==== STORED ROWS ====

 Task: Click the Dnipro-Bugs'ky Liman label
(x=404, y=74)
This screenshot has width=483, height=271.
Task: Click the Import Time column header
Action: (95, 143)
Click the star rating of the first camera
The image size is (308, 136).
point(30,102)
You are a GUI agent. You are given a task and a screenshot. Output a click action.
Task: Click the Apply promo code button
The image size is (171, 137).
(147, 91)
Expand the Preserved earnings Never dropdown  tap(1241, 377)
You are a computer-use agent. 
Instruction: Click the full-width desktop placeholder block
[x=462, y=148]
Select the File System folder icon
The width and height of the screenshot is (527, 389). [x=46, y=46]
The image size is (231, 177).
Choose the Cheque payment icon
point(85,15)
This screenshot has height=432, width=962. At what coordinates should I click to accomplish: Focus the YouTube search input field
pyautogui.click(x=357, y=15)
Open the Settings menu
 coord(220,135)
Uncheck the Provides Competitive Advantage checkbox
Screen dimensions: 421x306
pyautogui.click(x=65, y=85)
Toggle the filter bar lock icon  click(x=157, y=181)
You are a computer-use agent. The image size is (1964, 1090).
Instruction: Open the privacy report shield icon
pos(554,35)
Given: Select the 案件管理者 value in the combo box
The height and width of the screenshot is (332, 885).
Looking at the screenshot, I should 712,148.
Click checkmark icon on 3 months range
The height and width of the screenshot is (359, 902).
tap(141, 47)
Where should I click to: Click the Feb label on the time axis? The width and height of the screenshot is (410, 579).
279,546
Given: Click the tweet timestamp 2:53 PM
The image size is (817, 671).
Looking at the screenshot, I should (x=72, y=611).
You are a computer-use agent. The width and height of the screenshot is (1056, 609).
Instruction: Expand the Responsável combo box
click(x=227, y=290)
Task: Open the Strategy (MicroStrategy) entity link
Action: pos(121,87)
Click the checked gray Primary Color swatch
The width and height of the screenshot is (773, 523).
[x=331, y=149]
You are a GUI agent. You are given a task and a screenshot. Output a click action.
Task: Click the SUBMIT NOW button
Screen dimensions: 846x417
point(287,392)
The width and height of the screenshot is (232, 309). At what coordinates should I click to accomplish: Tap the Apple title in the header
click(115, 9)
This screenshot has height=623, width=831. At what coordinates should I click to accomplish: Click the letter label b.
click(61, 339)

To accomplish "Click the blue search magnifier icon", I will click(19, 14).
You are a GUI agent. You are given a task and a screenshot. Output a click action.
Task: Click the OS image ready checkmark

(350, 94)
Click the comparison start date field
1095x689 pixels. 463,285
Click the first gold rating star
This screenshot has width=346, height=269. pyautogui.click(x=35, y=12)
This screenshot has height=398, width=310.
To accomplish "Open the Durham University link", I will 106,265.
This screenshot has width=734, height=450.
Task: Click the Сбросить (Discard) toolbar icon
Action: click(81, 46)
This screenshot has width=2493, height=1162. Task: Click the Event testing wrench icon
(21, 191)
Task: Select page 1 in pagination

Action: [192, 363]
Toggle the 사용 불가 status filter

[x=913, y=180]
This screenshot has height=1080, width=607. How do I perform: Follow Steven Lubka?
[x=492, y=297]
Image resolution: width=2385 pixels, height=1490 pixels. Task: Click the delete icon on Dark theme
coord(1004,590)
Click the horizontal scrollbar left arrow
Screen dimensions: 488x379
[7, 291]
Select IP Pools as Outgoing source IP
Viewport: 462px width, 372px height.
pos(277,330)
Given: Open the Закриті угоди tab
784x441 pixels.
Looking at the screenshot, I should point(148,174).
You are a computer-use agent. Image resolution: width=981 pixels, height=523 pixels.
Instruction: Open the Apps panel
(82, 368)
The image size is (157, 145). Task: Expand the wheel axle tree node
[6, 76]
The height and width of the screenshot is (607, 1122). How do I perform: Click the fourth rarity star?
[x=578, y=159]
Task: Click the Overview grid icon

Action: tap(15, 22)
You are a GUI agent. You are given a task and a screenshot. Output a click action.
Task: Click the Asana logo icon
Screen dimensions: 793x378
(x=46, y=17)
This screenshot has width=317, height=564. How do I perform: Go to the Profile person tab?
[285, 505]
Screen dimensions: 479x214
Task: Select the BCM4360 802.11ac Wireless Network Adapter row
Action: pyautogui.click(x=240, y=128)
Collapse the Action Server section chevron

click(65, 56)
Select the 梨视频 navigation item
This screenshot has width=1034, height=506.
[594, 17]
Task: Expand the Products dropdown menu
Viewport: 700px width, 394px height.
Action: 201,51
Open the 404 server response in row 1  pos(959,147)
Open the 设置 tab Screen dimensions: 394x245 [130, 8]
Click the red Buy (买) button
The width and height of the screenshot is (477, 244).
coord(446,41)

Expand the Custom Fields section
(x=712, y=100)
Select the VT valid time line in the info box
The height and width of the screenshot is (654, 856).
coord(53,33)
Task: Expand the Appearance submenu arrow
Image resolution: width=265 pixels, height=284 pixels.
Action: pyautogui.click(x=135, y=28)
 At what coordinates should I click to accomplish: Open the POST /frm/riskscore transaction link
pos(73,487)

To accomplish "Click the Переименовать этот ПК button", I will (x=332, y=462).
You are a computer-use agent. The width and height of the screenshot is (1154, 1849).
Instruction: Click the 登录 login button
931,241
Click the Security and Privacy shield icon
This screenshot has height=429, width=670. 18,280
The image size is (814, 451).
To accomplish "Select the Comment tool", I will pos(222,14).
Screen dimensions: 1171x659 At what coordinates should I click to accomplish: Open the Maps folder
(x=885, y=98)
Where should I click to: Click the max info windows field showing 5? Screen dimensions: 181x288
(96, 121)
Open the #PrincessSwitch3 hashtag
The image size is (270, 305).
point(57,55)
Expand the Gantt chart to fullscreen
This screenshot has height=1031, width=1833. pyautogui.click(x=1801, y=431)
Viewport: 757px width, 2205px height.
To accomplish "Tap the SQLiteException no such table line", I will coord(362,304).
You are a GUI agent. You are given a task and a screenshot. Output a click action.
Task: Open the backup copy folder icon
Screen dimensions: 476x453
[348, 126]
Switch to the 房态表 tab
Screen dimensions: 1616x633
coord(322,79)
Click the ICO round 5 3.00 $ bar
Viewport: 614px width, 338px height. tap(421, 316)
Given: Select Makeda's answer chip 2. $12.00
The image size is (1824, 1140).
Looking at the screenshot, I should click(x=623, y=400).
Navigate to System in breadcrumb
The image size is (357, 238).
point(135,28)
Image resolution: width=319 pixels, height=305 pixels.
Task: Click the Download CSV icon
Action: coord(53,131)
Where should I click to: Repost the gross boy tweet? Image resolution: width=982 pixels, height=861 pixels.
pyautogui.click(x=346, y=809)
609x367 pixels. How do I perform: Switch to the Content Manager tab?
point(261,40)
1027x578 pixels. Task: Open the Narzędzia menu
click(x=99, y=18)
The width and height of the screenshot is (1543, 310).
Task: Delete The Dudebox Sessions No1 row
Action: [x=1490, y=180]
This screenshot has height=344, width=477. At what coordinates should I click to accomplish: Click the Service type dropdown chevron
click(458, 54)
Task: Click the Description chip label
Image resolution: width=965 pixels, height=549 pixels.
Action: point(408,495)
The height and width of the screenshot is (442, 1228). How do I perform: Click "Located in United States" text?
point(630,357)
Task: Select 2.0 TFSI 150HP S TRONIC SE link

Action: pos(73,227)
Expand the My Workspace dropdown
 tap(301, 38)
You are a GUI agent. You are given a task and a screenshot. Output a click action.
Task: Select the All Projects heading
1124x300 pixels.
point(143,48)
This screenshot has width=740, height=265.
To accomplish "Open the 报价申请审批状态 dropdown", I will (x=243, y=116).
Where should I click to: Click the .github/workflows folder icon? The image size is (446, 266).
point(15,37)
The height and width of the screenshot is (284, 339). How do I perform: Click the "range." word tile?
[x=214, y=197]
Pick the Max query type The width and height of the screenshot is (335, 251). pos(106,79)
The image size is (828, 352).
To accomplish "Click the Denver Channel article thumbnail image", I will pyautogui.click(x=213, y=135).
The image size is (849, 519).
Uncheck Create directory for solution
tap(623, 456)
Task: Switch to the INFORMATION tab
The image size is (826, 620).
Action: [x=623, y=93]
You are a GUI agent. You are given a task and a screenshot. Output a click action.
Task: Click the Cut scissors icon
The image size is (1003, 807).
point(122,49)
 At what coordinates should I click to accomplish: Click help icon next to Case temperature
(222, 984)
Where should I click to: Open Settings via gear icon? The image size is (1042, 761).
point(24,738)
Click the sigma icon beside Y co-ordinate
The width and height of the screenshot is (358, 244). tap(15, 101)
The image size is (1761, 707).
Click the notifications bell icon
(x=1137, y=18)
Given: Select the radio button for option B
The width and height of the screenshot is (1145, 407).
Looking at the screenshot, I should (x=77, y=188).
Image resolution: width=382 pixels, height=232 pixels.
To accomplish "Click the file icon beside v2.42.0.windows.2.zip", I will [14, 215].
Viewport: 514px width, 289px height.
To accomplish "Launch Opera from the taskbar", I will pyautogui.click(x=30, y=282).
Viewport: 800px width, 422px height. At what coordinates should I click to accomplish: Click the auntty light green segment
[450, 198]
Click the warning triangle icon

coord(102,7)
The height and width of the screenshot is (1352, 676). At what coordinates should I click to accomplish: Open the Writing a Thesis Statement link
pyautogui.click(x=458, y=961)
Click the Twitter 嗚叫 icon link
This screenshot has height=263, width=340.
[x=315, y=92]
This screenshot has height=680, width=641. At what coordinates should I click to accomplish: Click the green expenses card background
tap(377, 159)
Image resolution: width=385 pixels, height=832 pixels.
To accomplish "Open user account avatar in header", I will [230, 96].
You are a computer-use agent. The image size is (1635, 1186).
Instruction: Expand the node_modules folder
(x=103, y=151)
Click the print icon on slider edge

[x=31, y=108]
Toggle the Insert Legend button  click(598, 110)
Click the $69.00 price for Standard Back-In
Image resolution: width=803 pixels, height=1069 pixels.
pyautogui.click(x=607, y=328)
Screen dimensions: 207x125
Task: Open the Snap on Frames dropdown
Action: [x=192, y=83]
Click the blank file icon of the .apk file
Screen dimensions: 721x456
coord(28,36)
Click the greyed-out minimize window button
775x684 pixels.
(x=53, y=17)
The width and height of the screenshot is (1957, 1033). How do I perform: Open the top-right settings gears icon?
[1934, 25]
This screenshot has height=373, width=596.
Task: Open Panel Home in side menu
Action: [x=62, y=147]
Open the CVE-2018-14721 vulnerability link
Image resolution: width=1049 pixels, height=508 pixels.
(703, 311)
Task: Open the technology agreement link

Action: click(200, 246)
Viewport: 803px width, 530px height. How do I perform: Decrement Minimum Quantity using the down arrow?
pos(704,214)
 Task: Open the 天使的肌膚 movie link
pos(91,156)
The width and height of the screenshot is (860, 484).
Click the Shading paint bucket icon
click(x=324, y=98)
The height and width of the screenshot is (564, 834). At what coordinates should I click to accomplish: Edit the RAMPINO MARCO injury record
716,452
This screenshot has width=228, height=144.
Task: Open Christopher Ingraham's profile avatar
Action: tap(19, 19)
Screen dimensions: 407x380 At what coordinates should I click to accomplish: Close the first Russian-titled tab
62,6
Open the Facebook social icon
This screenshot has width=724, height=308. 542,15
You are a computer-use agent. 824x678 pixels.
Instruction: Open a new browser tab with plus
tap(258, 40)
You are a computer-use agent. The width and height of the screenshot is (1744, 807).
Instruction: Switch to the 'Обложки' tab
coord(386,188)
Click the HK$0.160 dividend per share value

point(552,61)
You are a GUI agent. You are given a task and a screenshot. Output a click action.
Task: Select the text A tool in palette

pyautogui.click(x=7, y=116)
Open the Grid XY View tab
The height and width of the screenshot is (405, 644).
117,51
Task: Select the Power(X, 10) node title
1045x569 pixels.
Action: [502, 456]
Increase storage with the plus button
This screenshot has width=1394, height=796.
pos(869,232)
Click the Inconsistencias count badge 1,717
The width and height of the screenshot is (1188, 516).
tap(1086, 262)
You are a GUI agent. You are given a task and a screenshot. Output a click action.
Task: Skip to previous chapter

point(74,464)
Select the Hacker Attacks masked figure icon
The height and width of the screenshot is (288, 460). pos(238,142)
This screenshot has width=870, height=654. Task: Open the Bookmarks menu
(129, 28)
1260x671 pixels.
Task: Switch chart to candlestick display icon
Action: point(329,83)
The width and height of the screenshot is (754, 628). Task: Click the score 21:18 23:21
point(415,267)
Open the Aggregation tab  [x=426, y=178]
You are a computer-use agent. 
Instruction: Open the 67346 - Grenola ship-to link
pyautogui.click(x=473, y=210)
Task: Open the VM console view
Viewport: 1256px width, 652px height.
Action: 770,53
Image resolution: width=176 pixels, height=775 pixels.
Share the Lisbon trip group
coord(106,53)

====

=== TASK REQUIREMENTS ===
How many lines of the listing above contain the string "search"? Give only the number.

=== RESPONSE TO THIS EXERCISE ===
2